PageRouter is a component that manages named routes of pages in a declarative rather than imperative manner. A PageRow is managed imperatively (i.e. rather than declaring that a button takes you to the login page, it imperatively pushes a new instance of a login page component on click) and the PageRouter abstracts the imperative behavior of a PageRow into a more declarative API. A PageRouter is designed for the usecase of complex and randomly accessible page hierarchies.
For example, Discover, an appstore application navigates linearly for the most part, using a sidebar for non-linear navigation purposes: A listing of categories (/home) brings you to a listing of items (/apps(science)) brings you to a details page (/app(org.kde.ScienceApp)). Directly accessing the PageRow here works fine, as navigation needs aren't very complex.

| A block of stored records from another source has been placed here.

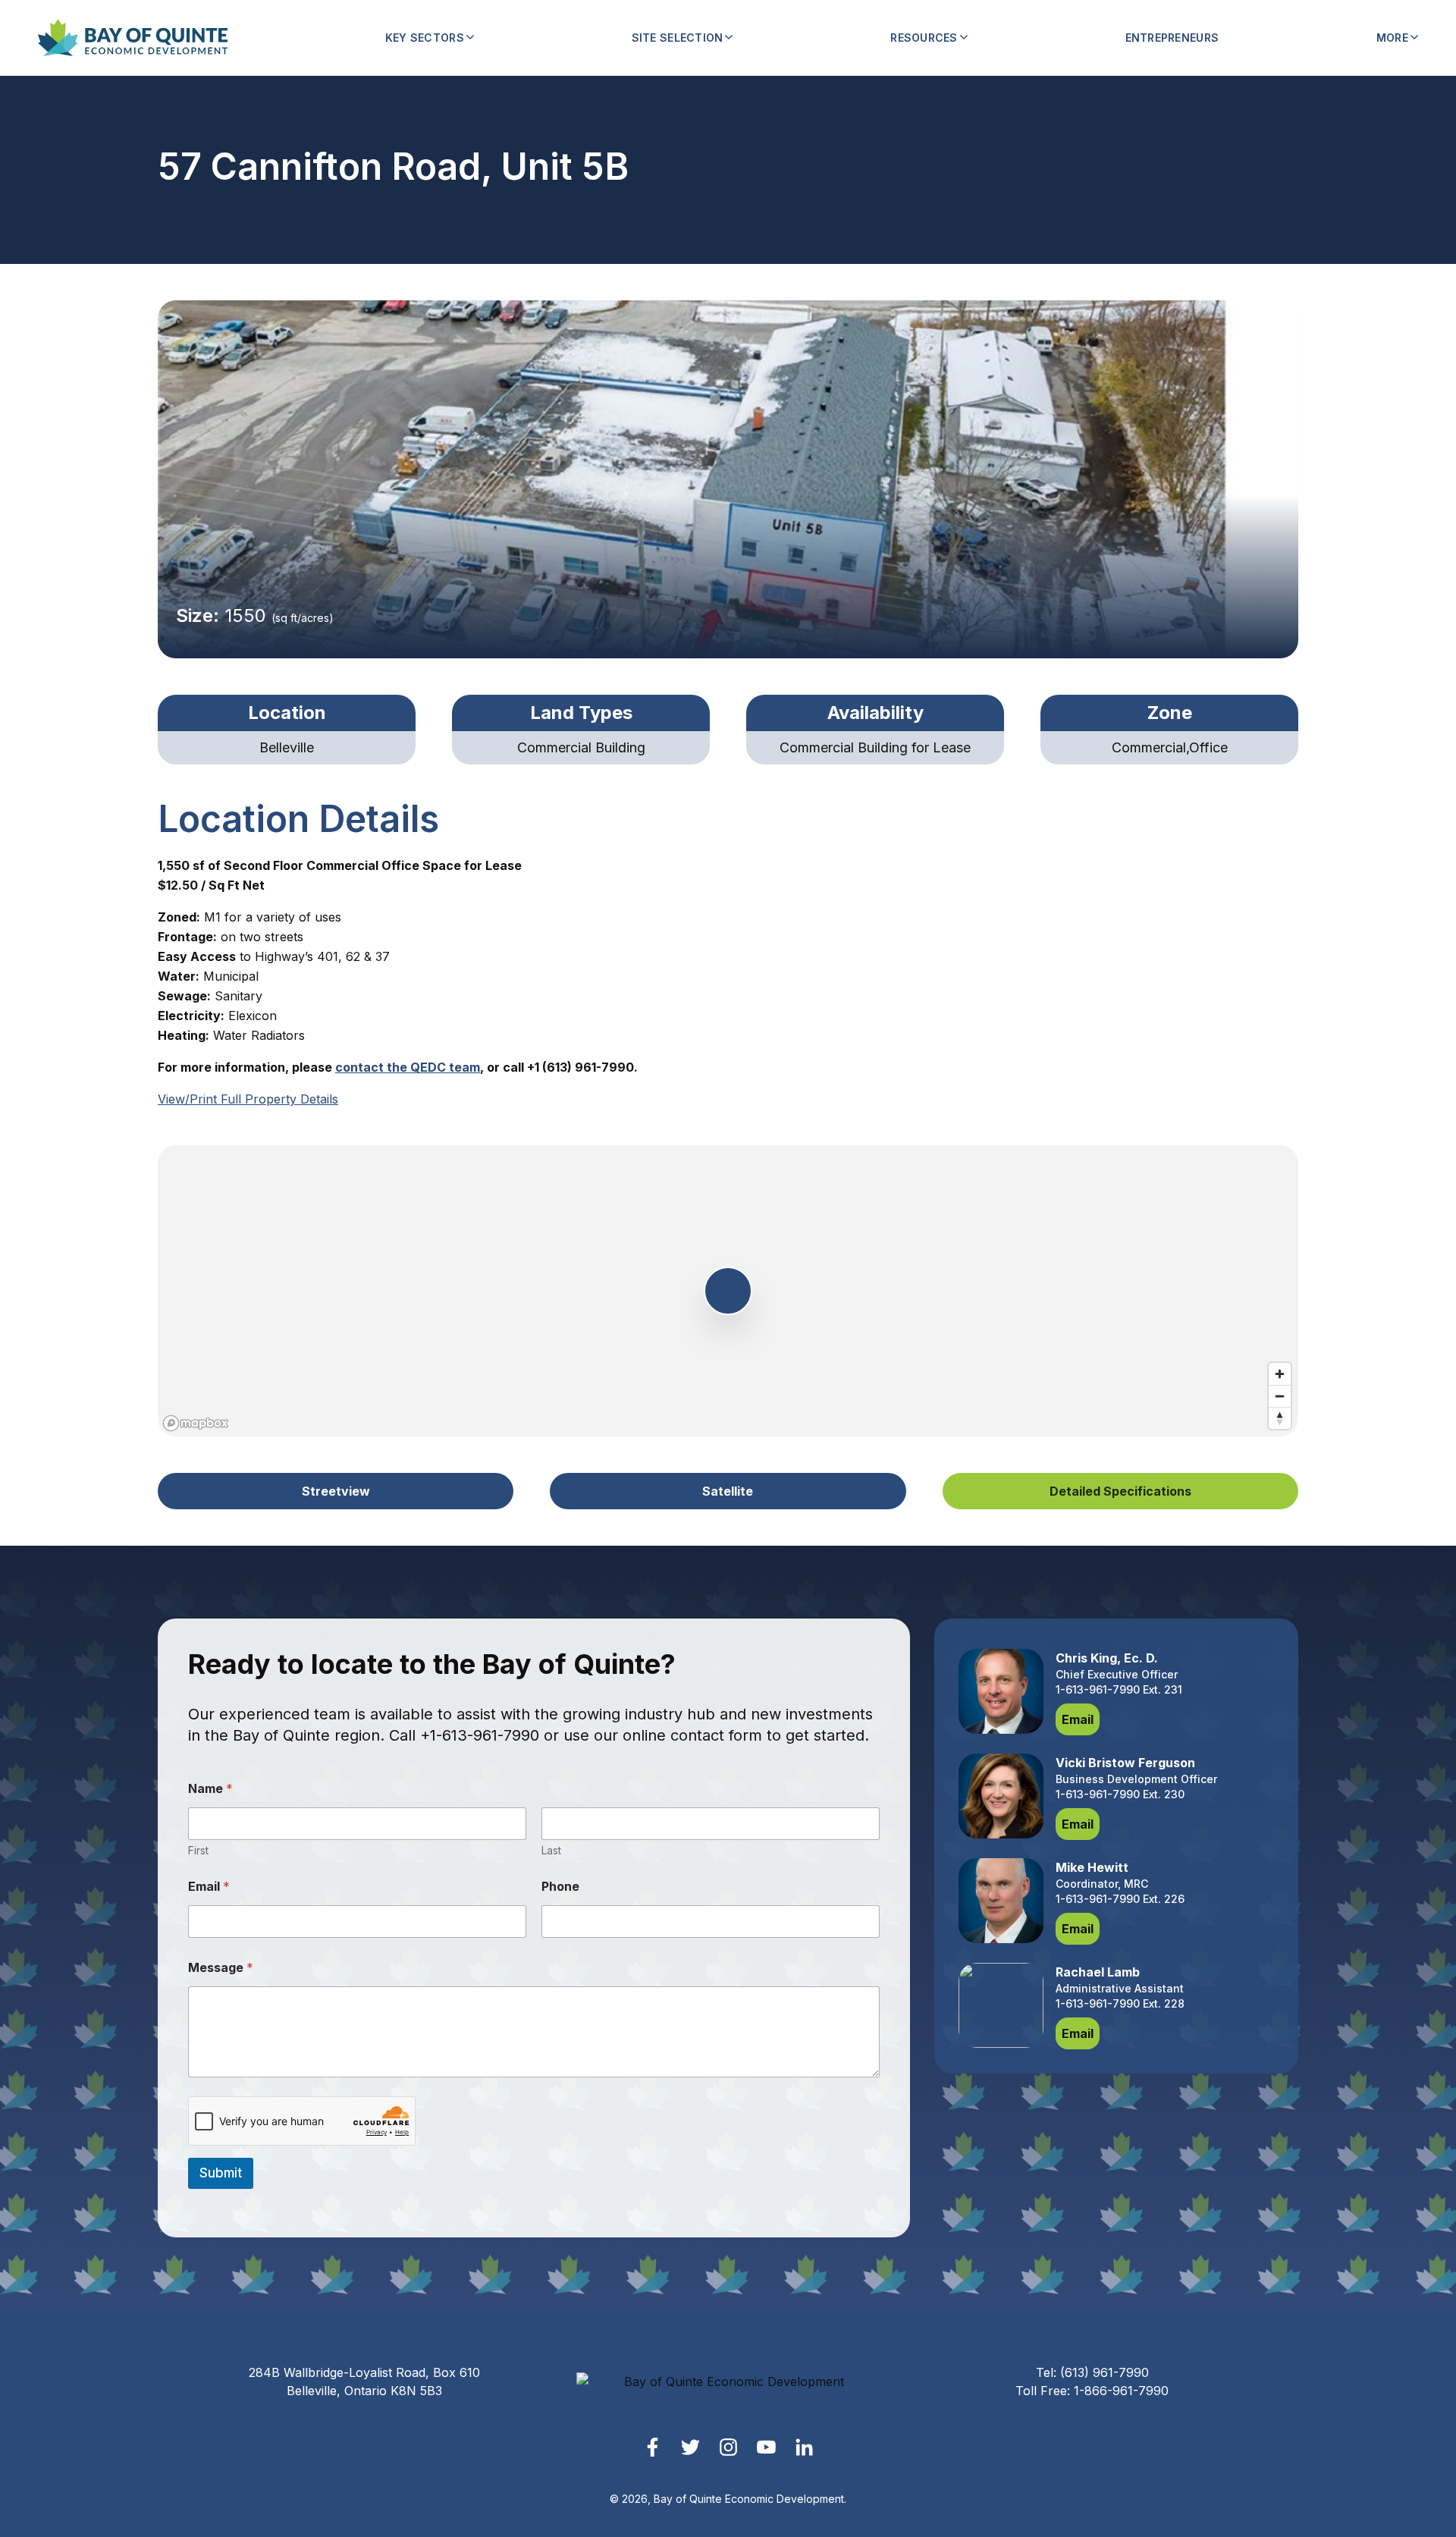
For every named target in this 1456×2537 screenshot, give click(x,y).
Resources (924, 37)
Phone (560, 1886)
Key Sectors (424, 37)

In comparison, a theoretical appstore application could have much more complex navigation. On startup, it would check if you're logged in or not, and set the initial route to /login or /home accordingly. A user could either click through the interface, browsing available applications in a relatively linear manner /apps(games), then /app(org.kde.TetrisClone), or they could use a search field located on the home page, bringing them directly to /home/apps(games)/app(org.kde.TetrisClone). Or, an app store could be running a promotion, and the route would look like /home/promotions(BestGames2020)/app(org.kde.TetrisClone), bringing the user to the same page in a different hierarchy. A PageRow doesn't scale as nicely in this usecase, as there are a wide variety of pages in a hierarchy that can be navigated in a random order.
Handling of communicating between the parent PageRouter and the child Page is also abstracted in a nicer API—the Kirigami.PageRouter attached object is used for navigation instead of passing an id around, and its data property is used for data passing instead of pushing a page and setting a property on it.